Kruszwica  () is a town in central Poland and is situated in the Kuyavian-Pomeranian Voivodeship (since 1999), previously in Bydgoszcz Voivodeship (1975–1998). It has a population of 9,412 (2004). Initially founded in the 6th century, Kruszwica is the oldest town in the region and features a medieval castle with a 12th-century Romanesque church.

History

This article incorporates text from "The Political History of Poland" (1917) by Edward Henry Lewinski-Corwin, a publication now in the public domain.

Owing to the frequent raids of the Norsemen, the people of this region early organized an effective military force of defense. Under the protection of the military bands and their chiefs, the fields could safely be cultivated and the little, fortified towns (grody), which became places for the transaction of intertribal business and barter, for common worship, and for the storage of goods during a foreign invasion could be successfully defended and the wrongs of the people redressed. The military bands and their leaders soon became the unifying force, and the fortified towns, the centers of a larger political organization, with the freeman (Kmiec or Kmeton) as its base.

The first historical town of this nature was that of Kruszwica, on the Lake of Gopło. It soon gave place to that of Gniezno or Knezno, further west, which by its very name indicates that it was the residence of a Knez, or prince or duke. In time Poznań became the princely town, and the principality began to assert itself and to grow westward to the Oder, southward to the Barycza and eastward to the Pilica Rivers. In the east this territorial expansion met with the armed opposition of another large tribe, the Lenczanians, which was similarly organized under a military ruler and which occupied the plains between the Warta, Bzura and Pilica Rivers. Further east, in the forests of the middle course of the Vistula to the north of Pilica, lived the most savage of the Polish tribes, the Masovians. This tribe was the latest to come under the sovereignty of the principality and began its political existence on the bank of the Gopło Lake under the leadership of the Piast, whose dynasty ruled the country until 1370. To the north of the Netze River between the Oder and the Baltic, lived the northernmost of the tribes , at times conquered by Poland, known as Pomorzanie (in the Polish: people living by the sea); hence the name of the province Pomorze.
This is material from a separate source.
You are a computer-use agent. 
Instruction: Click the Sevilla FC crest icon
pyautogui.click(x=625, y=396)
Some historical writers attribute the change in the political organization of the primitive Polanie tribe to the influence of foreign commerce, which for geographic reasons had early centered on the Gopło. At that period the lake was a very large body of water with a level at least ten feet higher than at present. The many small lakes now existing in the region were in all probability a part of Gopło, and the valleys of the vicinity constituted the bottom of the lake. There are many reasons to believe that such was the hydrography of the section in that remote age. In his  description of Gopło, written five hundred years ago, Jan Długosz, a Polish historian, speaks of a vast body of water, leading us to believe that the lake then was much larger than it is at the present time. There is reason to believe that five hundred years previous to this historian's time, before the primeval forests were cut, the lake was still larger. The supposition that Gopło at the time of its highest level was connected by means of small navigable streams with the rivers Warta, Oder and the Vistula is quite plausible.
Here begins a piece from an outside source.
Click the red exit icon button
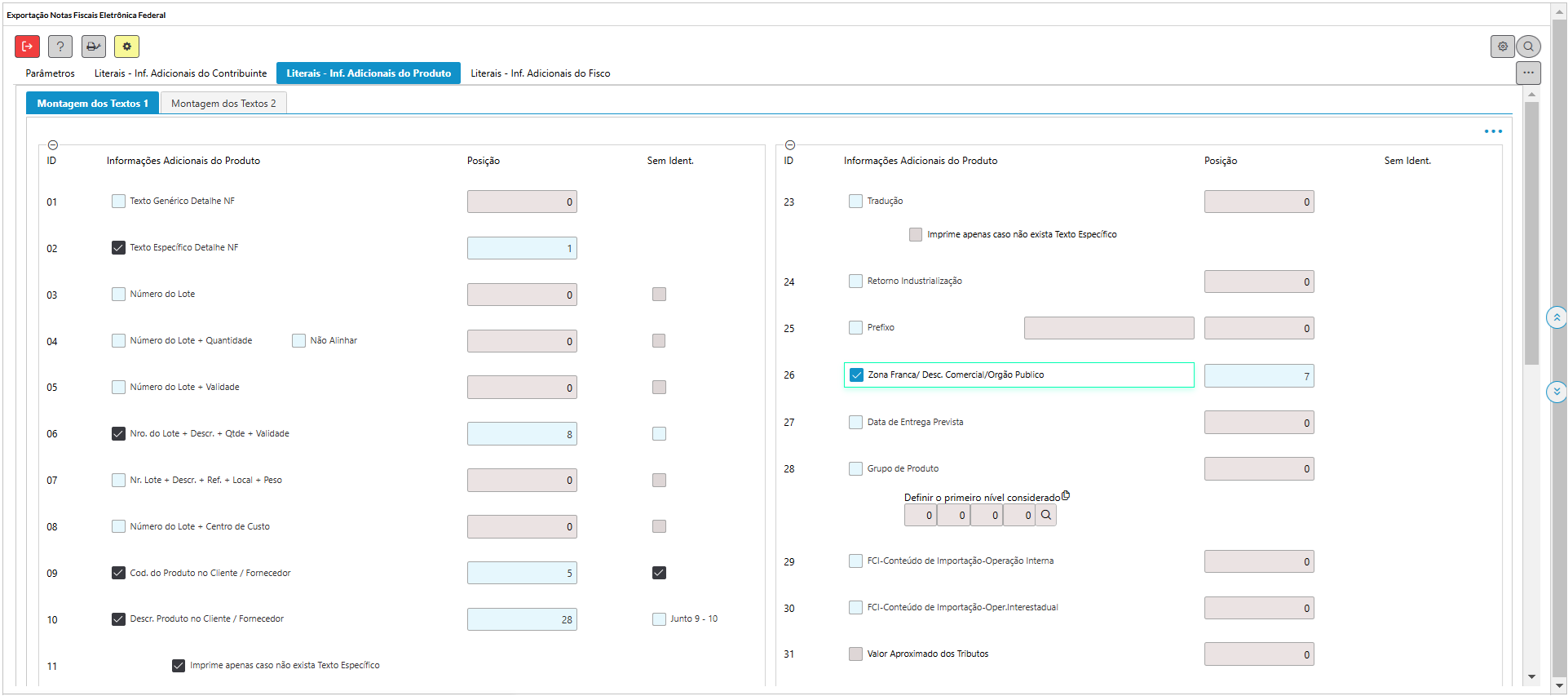Viewport: 1568px width, 696px height. 27,47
The constructive fancy of the economic historian sees flotillas of Pomeranian merchants moving to and from Szczecin (Stettin) down the Oder and Netze. Here they met merchants from the east, the southeast and the southwest of Europe. The Byzantine, Roman and Scandinavian cultures met at Kruszwica, the largest town on the banks of this vast internal sea of Poland, and exercised a revolutionary effect upon the modes of thought and the political institutions of the tribe. Otherwise the sudden transformation which took place from the tribal and communal organization of the people, which still existed in the second half of the eighth century, to the militaristic structure of society with a strong princely power, as is known to have existed in the ninth century, becomes almost unaccountable. The pressure from the west and north was, no doubt, an important element, but it alone would hardly seem sufficient to explain the change. Economic and cultural reasons had unquestionably exercised a great influence in the rapid molding of a new form of political life which was more adapted to conditions that had arisen since the change from nomadic pursuits to settled agriculture.

Tourism 
Kruszwica has a great opportunity for development in tourism. There is a hotel with restaurant, 'Zajazd u Piasta Kołodzieja', located by the Mice Tower and the lake Gopło. There are also summer houses and campsites in the town. In the neighboring village of Kobylniki, there is a French-style palace serving as a hotel.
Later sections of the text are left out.